Computing Eigenvalues#

It is not practical to compute eigenvalues of a matrix \(A\) by finding roots of the characteristic polynomial \(c_A(x)\). Instead, there are several efficient algorithms for numerically approximating eigenvalues without using \(c_A(x)\) such as the power method.

Power Method#

Let \(A\) be a square matrix. An eigenvalue \(\lambda\) of \(A\) is called a dominant eigenvalue if \(\lambda\) has (algebraic) multiplicity 1 and \(| \lambda | > | \mu |\) for all other eigenvalues \(\mu\).

Let \(A\) be an \(n \times n\) matrix with eigenvalues \(\lambda_1,\dots,\lambda_n\) and corresponding eigenvectors \(\boldsymbol{v}_1,\dots,\boldsymbol{v}_n\) with dominant eigenvalue \(\lambda_1\). Let \(\boldsymbol{x}_0\) be any vector which is a linear combination of the eigenvectors of \(A\)

\[ \boldsymbol{x}_0 = c_1 \boldsymbol{v}_1 + \cdots + c_n \boldsymbol{v}_n \]

such that \(c_1 \not= 0\). Then

\[ A^k \boldsymbol{x}_0 = c_1 \lambda_1^k \boldsymbol{v}_1 + \cdots + c_n \lambda_n^k \boldsymbol{v}_n \]

and therefore

\[ (1/\lambda_1^k)A^k \boldsymbol{x}_0 = c_1 \boldsymbol{v}_1 + c_2 (\lambda_2/\lambda_1)^k \boldsymbol{v}_2 + \cdots + c_n (\lambda_n/\lambda_1)^k \boldsymbol{v}_n \ \ \rightarrow \ \ c_1 \boldsymbol{v}_1 \ \ \text{as } k \to \infty \]

because each term \(| \lambda_i/\lambda_1 | < 1\) and so \(\lambda_i/\lambda_1 \to 0\) as \(k \to \infty\). This method of approximating \(\boldsymbol{v}_1\) is called power iteration (or the power method).

The entries in the vector \(A^k \boldsymbol{x}_0\) may get very large as \(k\) increases therefore it is helpful to normalize at each step. The simplest way is to divide by \(\| \boldsymbol{x}_k \|_{\infty} = \max \{\boldsymbol{x}_k \}\)

\[ \boldsymbol{x}_{k+1} = \frac{A \boldsymbol{x}_k}{\| A \boldsymbol{x}_k \|_{\infty}} \]

This is called normalized power iteration.

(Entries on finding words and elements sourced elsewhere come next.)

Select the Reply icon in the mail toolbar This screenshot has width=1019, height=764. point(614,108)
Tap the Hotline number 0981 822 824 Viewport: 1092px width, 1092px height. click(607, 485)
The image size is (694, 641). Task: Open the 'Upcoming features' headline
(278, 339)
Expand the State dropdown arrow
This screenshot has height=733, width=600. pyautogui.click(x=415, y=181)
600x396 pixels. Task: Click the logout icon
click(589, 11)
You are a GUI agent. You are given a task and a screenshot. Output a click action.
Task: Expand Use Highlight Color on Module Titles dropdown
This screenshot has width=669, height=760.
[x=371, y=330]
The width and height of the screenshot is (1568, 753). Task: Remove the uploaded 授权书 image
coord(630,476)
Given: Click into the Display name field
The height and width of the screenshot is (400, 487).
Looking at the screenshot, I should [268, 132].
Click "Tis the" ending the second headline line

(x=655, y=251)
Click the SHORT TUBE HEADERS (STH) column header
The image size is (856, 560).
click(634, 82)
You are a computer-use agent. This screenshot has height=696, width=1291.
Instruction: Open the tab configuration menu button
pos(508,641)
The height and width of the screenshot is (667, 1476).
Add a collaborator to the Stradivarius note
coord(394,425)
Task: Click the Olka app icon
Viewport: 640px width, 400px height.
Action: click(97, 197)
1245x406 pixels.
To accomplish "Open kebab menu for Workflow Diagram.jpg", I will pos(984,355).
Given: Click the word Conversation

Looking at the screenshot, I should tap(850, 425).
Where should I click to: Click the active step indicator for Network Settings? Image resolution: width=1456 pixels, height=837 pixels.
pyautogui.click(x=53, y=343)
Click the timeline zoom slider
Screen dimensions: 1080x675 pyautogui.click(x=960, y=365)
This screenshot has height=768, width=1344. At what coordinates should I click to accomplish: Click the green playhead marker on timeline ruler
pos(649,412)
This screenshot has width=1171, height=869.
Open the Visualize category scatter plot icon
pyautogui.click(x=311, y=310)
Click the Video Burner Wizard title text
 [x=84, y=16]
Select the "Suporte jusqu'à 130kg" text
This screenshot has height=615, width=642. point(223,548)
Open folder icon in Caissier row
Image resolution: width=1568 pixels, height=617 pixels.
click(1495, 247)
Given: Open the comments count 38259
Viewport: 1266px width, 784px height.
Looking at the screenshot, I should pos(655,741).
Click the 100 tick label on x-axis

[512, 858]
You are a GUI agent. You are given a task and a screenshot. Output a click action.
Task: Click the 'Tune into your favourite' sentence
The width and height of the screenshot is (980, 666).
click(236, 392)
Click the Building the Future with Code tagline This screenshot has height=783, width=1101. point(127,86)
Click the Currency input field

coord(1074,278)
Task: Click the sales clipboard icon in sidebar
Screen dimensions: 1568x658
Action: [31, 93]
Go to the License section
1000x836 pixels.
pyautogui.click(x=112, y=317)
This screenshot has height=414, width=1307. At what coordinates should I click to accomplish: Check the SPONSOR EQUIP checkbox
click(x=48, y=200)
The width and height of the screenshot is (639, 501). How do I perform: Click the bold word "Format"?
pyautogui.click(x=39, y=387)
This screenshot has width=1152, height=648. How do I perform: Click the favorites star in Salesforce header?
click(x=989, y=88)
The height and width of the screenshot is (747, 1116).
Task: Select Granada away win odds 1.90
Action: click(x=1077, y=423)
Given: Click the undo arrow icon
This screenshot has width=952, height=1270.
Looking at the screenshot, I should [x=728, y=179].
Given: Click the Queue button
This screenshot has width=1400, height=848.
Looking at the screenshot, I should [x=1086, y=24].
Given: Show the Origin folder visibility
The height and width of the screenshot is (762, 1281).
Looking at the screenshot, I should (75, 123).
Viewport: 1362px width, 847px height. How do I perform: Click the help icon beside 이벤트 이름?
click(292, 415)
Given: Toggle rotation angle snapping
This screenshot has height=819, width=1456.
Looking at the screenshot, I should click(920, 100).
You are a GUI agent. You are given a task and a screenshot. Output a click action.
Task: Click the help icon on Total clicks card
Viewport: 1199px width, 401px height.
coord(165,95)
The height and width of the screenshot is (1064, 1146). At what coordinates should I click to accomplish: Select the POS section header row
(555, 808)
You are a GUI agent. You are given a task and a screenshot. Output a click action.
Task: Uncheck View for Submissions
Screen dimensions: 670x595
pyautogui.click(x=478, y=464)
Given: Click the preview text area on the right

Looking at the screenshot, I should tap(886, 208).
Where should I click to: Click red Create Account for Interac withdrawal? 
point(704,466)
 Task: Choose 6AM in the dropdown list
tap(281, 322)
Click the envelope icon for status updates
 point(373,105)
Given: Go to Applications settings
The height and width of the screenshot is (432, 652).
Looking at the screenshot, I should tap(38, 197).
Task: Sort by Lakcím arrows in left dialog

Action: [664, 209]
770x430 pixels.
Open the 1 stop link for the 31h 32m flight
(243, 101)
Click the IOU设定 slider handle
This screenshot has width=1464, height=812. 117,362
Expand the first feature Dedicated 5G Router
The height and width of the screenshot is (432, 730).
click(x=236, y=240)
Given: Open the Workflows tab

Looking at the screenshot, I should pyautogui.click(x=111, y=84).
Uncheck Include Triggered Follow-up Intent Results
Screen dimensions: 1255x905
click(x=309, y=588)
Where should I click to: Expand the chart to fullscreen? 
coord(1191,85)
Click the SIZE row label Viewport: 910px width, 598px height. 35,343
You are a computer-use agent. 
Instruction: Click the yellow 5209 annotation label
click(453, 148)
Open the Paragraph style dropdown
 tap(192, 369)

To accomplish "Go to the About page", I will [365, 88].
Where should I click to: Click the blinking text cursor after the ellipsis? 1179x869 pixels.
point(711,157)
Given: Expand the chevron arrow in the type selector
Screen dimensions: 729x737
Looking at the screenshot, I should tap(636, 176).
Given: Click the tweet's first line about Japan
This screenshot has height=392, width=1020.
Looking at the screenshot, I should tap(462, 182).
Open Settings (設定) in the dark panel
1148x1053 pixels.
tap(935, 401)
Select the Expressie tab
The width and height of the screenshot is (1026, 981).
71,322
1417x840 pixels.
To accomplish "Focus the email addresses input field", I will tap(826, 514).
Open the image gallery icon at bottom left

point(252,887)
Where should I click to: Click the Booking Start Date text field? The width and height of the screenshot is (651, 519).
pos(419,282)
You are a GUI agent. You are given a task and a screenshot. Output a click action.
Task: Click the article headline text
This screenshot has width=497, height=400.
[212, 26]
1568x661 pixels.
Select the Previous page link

Note that \(\| A \boldsymbol{x}_k \|_{\infty}\) gives an approximation of \(\lambda_1\) at each step.

Approximate the dominant eigenvalue and eigenvector of the matrix

\[\begin{split} A = \begin{bmatrix} 1 & 1 & 0 \\ 1 & 1 & 1 \\ 0 & 1 & 1 \end{bmatrix} \end{split}\]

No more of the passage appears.